Boris Johnson has warned parliamentarians gearing up to try to block a no-deal Brexit that they risk undermining his negotiating hand in Brussels.
In a defiant interview with Sky News, the prime minister defended his decision to suspend parliament for five weeks in the run-up to October – and insisted he was still battling to get a deal.
“I’m afraid that the more our friends and partners think at the back of their minds that Brexit could be stopped, that the UK could be kept in, by parliament, the less likely they are to give us the deal that we need,” he said.
“And so that’s why I really hope that MPs will allow the UK to do a deal and to get ready for a no-deal Brexit – and that’s the best way forward for our country.”
Asked about the protesters who have taken to the streets since the decision to prorogue parliament was announced on Wednesday, Johnson said: “My message to them is that I think the worst thing for democracy now would be to cancel the referendum, which is what some people are now suggesting – to nullify, to annul that result, to tell the people that they’re going to be ignored, after all the promises that have been made.

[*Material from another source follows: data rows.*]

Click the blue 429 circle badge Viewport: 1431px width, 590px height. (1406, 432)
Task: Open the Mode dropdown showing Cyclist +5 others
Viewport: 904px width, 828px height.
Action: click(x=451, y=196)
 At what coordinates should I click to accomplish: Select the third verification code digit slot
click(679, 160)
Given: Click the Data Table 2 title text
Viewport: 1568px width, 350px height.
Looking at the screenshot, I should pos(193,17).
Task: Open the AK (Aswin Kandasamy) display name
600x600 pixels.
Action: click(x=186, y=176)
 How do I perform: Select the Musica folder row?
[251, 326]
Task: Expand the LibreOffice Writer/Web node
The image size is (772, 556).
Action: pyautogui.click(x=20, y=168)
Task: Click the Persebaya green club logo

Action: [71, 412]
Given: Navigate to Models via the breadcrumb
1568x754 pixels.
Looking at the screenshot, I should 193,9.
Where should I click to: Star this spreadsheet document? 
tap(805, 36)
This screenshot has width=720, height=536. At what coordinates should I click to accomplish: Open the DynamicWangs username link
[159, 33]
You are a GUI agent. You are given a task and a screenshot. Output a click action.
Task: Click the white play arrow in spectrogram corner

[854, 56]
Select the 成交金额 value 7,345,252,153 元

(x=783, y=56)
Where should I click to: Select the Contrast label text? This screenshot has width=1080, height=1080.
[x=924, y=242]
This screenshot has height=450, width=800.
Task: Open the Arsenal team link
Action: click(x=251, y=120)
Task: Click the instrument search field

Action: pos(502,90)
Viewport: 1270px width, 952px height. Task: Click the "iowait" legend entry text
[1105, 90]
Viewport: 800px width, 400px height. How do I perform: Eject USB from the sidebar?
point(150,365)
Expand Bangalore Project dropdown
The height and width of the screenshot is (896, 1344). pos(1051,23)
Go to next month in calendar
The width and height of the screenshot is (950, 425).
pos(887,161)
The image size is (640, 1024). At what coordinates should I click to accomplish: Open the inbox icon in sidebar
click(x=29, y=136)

“Everybody can see what the risk is now. If we frustrate that mandate, if we stop the UK from leaving on 31 October, if that’s what parliamentarians end up doing, it will do lasting damage to people’s trust in politics. It will do lasting, catastrophic damage to the major parties in this country,” he added.
The campaign group Momentum has urged members of the public to block roads and bridges in protest at the move, which has sparked a ferocious backlash from across the political spectrum.
The anti-Brexit campaign group Another Europe Is Possible has organised 32 #StopTheCoup demonstrations to take place in England, Scotland and Wales on Saturday.
But EU officials remain concerned that the UK has so far presented no concrete proposals for replacing the backstop – the insurance policy for avoiding a hard border in Ireland, which Johnson has described as undemocratic.
Johnson hopes to strike a deal at a key meeting of the European council on 17 October, and will then give MPs the chance to vote on it the following week, just days before the Halloween Brexit deadline. He insisted they would have “a lot of time” to debate the issues.
“We’re coming up to the last period before we leave on 31 October, and in that period, parliament is going to have a lot of time, still – and they’ve spent three years debating Brexit by the way, without actually getting it over the line,” Johnson said.
“They’re going to have a lot of time for consideration, and what I want to do now, which I think is what most people in the country want the government to do, is get on and try and get an agreement, but if we can’t get an agreement, get ready to come out anyway.”